Justo en el año 1800 publicaba Volta los primeros resultados sobre su pila eléctrica. Desde entonces hasta hoy, las baterías han alcanzado calidades excelentes como la todavía reciente batería de iones de litio, que hoy tienen casi todos los teléfonos móviles. A pesar de lo cara que es, su rendimiento hace que de sobra merezca la pena. Pero hay un uso de las baterías que hasta finales del siglo XX había quedado desechado: el de fuente de energía potente y limpia.
Me explico: los usos que hemos dado a las baterías, de momento, son principalmente para aparatos de baja potencia; pequeños dispositivos eléctricos que tienen por lo general un bajo consumo como relojes, teléfonos, marcapasos, ordenadores… ¿Pero podrían usarse baterías para llevar lejos y con suficiente velocidad a un coche? ¿Podrían servir para levantar aviones?
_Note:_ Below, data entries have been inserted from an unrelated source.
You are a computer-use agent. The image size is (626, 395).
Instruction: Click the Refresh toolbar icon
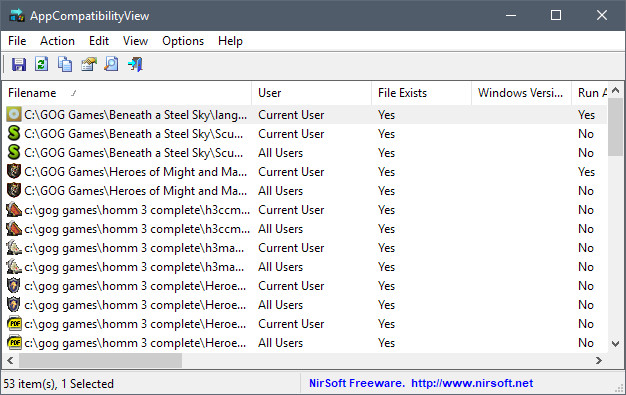(x=42, y=64)
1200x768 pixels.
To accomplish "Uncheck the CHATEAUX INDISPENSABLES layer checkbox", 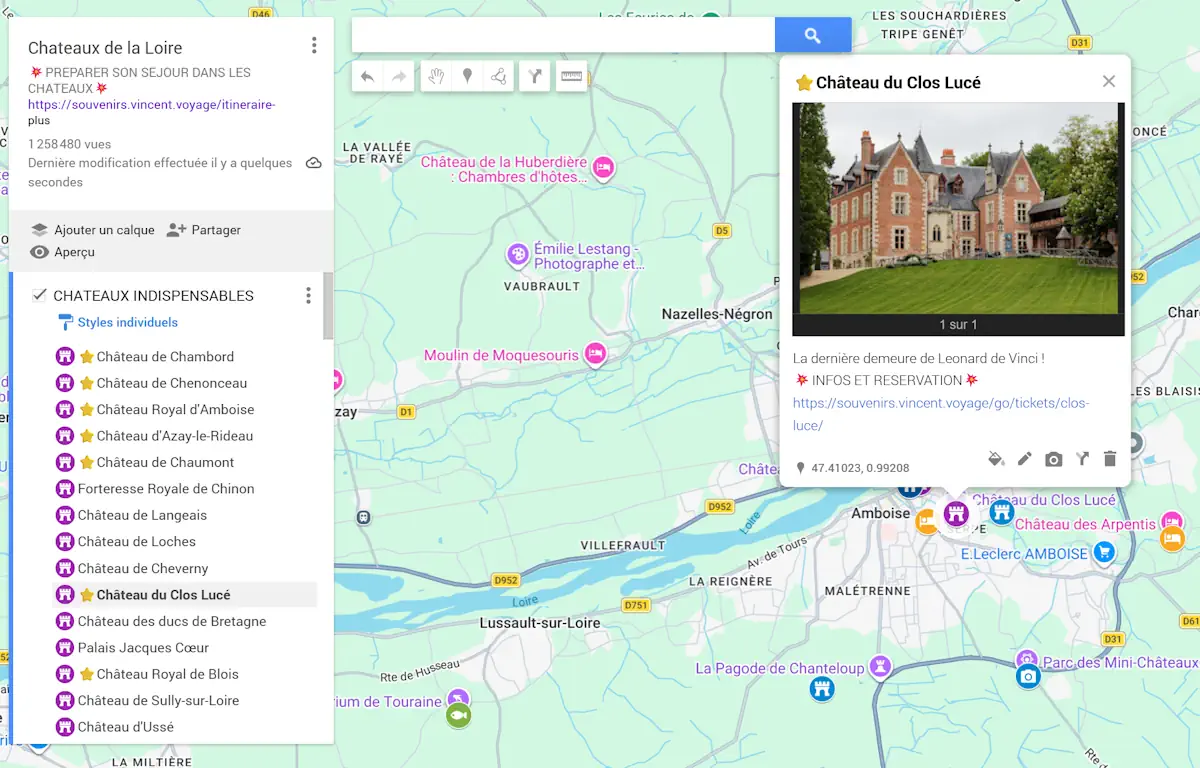I will pos(40,295).
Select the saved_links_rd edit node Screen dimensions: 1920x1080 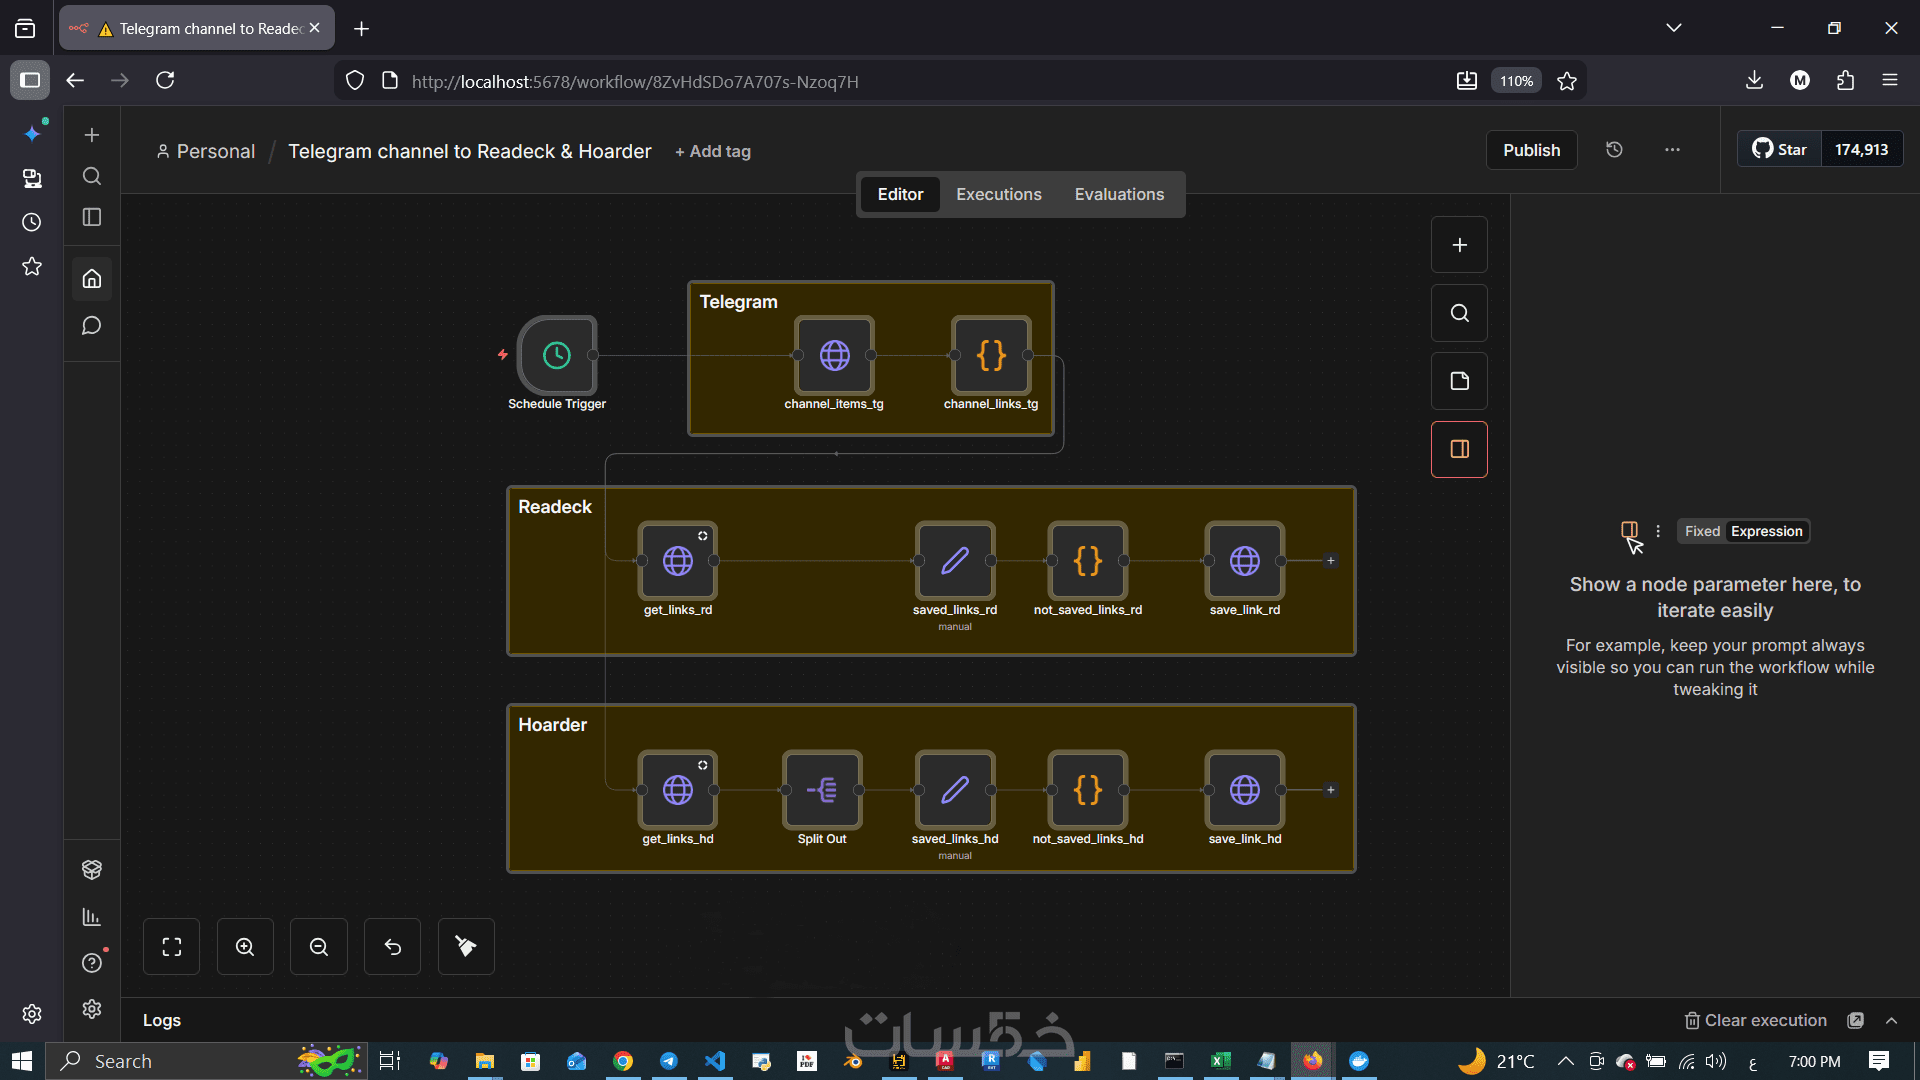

Entiéndase por suficiente velocidad aquella que no haga desesperar al viajero. En esta línea de investigación nos encontramos con las llamadas células de combustible, que son como las pilas que todos conocemos, pero con características muy especiales.
Una batería convencional tiene productos químicos en su interior que a su vez tienen un cierto potencial químico entre sí. Cuando entran en contacto por mediación de cierto tipo de conductores, la corriente eléctrica circula de uno al otro, hasta que sus potenciales quedan igualados. Entonces tenemos dos posibilidades: tiramos la batería (en un punto verde a ser posible), o la recargamos (en caso de que el tipo de batería lo permita).
Con las células de combustible no sucede lo mismo. Los productos químicos entran continuamente en ellas, de forma que nunca se consumen. Siempre que haya entrada de los productos necesarios, habrá salida de corriente eléctrica. Para que todo esto sirva de algo, los productos en cuestión deben hallarse abundantemente en nuestro entorno. Así, la mayoría de las células de combustible usan hidrógeno como combustible y oxígeno como comburente. En 1899, Nernst observa una elevada conductividad de oxígeno de la zircona dopada con ytria. En 1937, Bauer y Preiss obtienen de este sistema una reacción de combustión con una peculiaridad: no tiene llama. Sin embargo el rendimiento es mucho mayor que aquel que proporcionaba el motor de combustión interna. En esta línea de desarrollo, las células de combustible prometen ser a la vez sustitutas de turbinas, plantas de potencia que alimentan ciudades, y baterías para coches, ordenadores etc… Pilas para todo.
Sin embargo, todavía tenemos varios problemas por resolver antes de disponer de forma generalizada de las células de combustible. Es fácil imaginar que el oxígeno es fácil de obtener, simplemente bombeando aire en la cámara del cátodo. ¿Pero de donde sacamos el hidrógeno? No suele haber tubos de hidrógeno con extensiones a nuestras casas, o a las gasolineras. Nos servimos de un aparato suplementario que se llama reformador, que se sirve de hidrocarburos o alcoholes para obtener el necesitado hidrógeno. Pero claro está, esto tiene un coste. Los reformadores pueden llegar a calentar excesivamente la célula de combustible, si se encuentra suficientemente cerca. Pero todavía es más grave que por disociar este hidrógeno, pasemos a emitir otro tipo de productos no deseados.
El 80% del hidrógeno es aprovechado como energía eléctrica. Ahora bien, si este hidrógeno es obtenido por mediación de un reformador, el rendimiento cae hasta el 40% en el mejor de los casos. Luego, el motor eléctrico con inversor (que rinde al 80%), hace que el rendimiento final sea como mucho del 32%. Mucha energía perdida en el camino desde la reacción química hasta el movimiento de nuestro coche. Evitar este gasto es precisamente el camino que nos queda por andar. No es una quimera, sólo cuestión de tiempo.